● Data supplied
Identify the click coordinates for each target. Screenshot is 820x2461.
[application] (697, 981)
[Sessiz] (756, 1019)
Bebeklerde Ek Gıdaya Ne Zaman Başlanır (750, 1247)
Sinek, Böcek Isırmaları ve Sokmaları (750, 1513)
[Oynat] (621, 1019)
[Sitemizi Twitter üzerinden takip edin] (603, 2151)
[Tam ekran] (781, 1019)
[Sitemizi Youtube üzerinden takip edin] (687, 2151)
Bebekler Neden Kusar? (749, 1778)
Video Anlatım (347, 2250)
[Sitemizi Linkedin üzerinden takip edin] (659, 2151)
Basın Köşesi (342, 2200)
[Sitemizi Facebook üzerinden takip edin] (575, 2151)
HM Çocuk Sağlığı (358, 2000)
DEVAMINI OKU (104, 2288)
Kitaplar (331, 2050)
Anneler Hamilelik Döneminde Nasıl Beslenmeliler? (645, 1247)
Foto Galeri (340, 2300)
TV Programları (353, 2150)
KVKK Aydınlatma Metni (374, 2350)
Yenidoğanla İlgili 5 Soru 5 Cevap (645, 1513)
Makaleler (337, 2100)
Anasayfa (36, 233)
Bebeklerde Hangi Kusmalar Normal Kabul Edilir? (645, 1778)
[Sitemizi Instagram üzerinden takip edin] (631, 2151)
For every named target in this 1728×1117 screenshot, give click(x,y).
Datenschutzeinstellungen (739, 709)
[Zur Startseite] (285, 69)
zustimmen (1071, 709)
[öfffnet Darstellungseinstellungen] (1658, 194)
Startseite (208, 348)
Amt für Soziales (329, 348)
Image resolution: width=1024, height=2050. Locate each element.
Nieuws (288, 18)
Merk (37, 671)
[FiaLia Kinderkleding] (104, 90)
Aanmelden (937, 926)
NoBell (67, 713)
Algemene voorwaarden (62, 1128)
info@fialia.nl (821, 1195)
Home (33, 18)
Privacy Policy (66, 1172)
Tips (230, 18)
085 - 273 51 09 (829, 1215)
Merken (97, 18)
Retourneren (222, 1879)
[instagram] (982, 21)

● Requirement
Repeat only the lines above, from the first line of the entries through the line that contains "Makaleler (337, 2100)", including both ends.

● Answer below
Identify the click coordinates for each target. Screenshot is 820x2461.
[application] (697, 981)
[Sessiz] (756, 1019)
Bebeklerde Ek Gıdaya Ne Zaman Başlanır (750, 1247)
Sinek, Böcek Isırmaları ve Sokmaları (750, 1513)
[Oynat] (621, 1019)
[Sitemizi Twitter üzerinden takip edin] (603, 2151)
[Tam ekran] (781, 1019)
[Sitemizi Youtube üzerinden takip edin] (687, 2151)
Bebekler Neden Kusar? (749, 1778)
Video Anlatım (347, 2250)
[Sitemizi Linkedin üzerinden takip edin] (659, 2151)
Basın Köşesi (342, 2200)
[Sitemizi Facebook üzerinden takip edin] (575, 2151)
HM Çocuk Sağlığı (358, 2000)
DEVAMINI OKU (104, 2288)
Kitaplar (331, 2050)
Anneler Hamilelik Döneminde Nasıl Beslenmeliler? (645, 1247)
Foto Galeri (340, 2300)
TV Programları (353, 2150)
KVKK Aydınlatma Metni (374, 2350)
Yenidoğanla İlgili 5 Soru 5 Cevap (645, 1513)
Makaleler (337, 2100)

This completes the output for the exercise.